── Extracted entries
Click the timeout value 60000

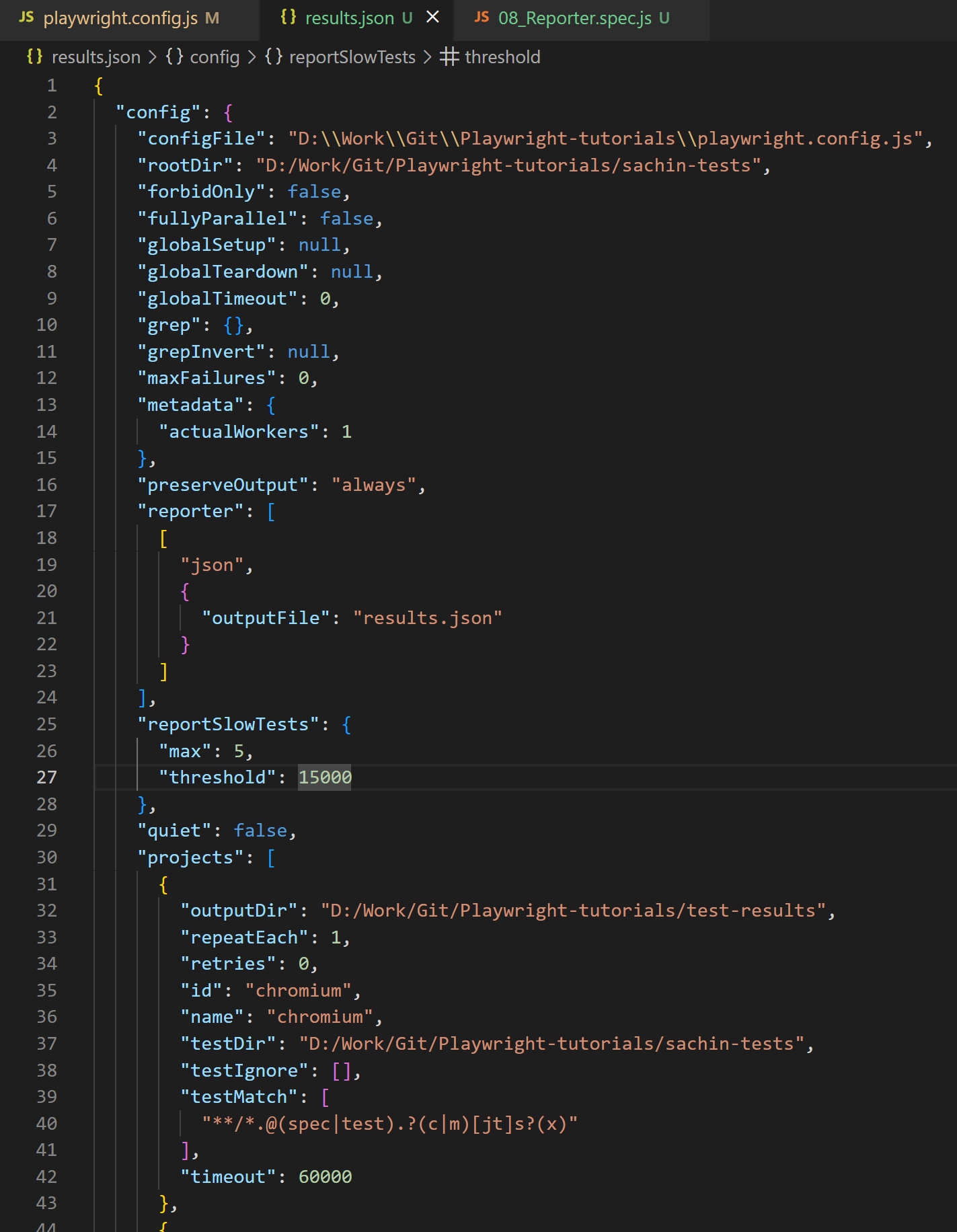click(325, 1177)
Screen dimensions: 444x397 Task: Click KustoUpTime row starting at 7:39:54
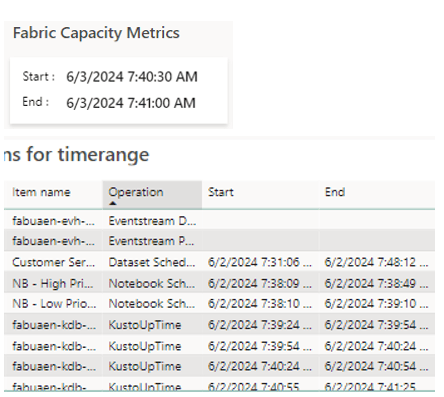pos(219,346)
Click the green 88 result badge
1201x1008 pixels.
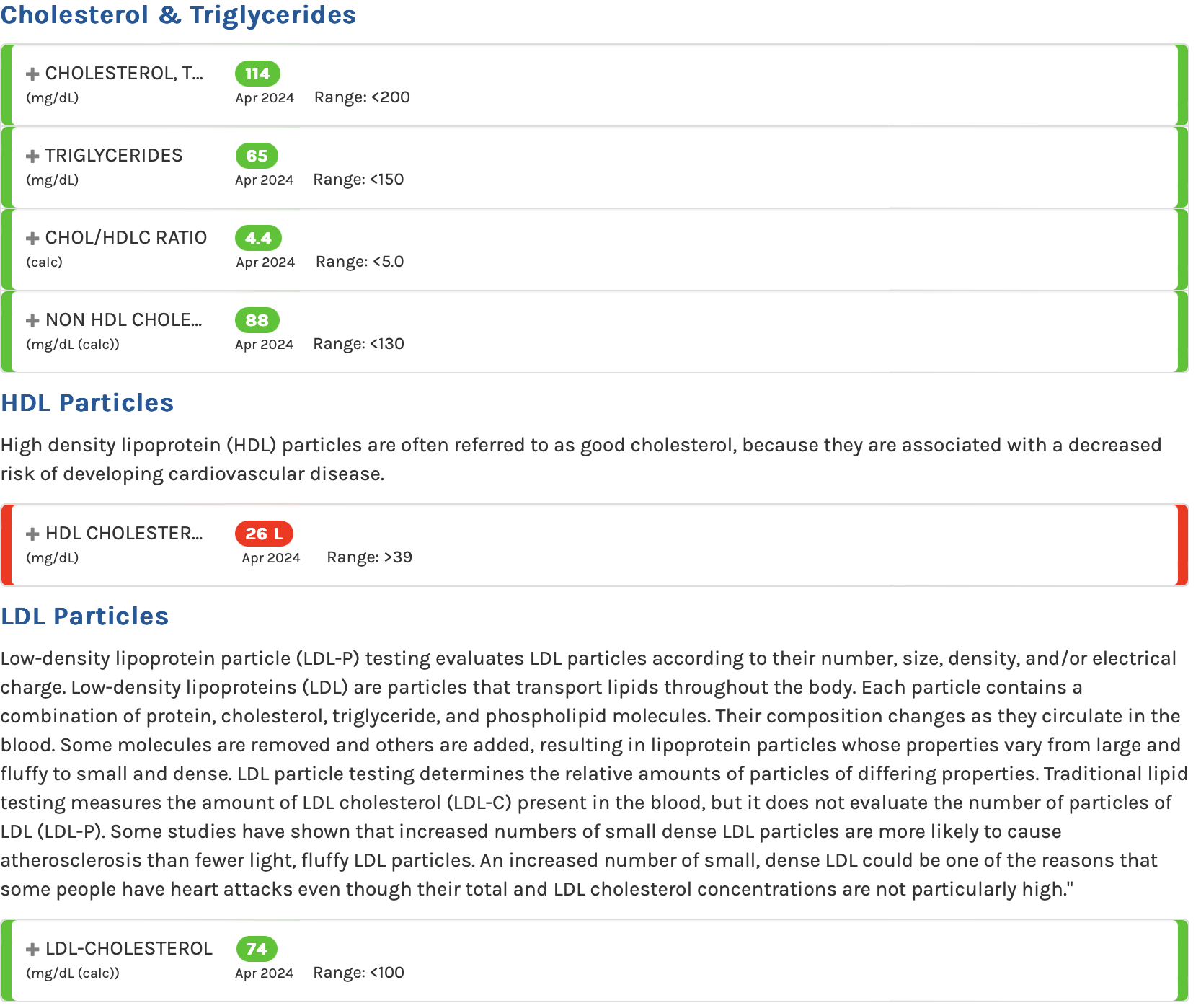pyautogui.click(x=257, y=320)
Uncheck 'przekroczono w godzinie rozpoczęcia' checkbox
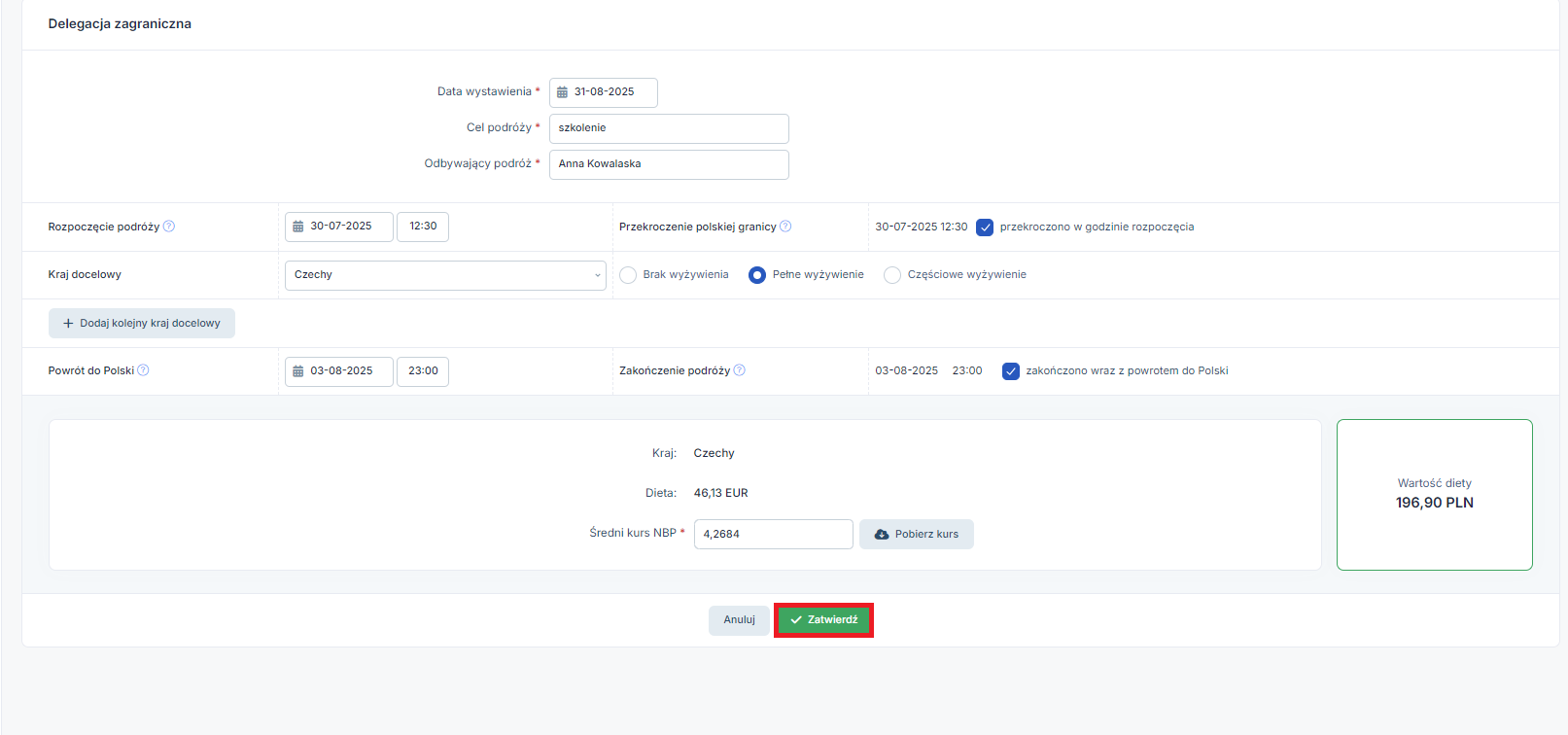Viewport: 1568px width, 735px height. (985, 228)
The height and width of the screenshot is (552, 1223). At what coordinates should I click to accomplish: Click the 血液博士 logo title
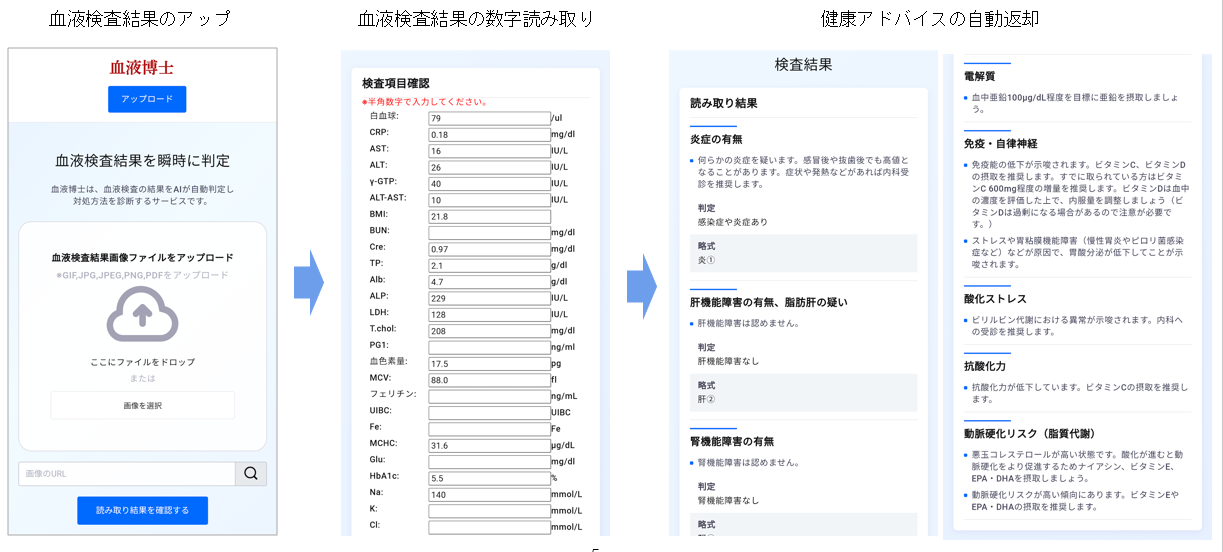pyautogui.click(x=141, y=68)
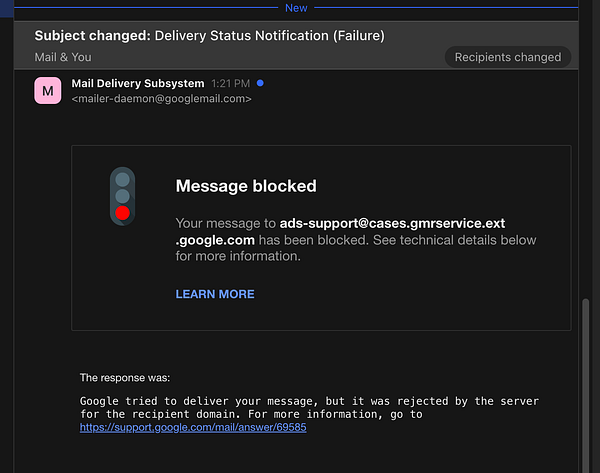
────
Leave the images out and give the rest of the data again exactly.

• Answer section:
Click the timeout value 60000

click(325, 1177)
Screen dimensions: 444x397 Task: Click KustoUpTime row starting at 7:39:54
pos(219,346)
Click the green 88 result badge
1201x1008 pixels.
pyautogui.click(x=257, y=320)
Uncheck 'przekroczono w godzinie rozpoczęcia' checkbox
Viewport: 1568px width, 735px height. (985, 228)
The height and width of the screenshot is (552, 1223). At what coordinates should I click to accomplish: Click the 血液博士 logo title
pyautogui.click(x=141, y=68)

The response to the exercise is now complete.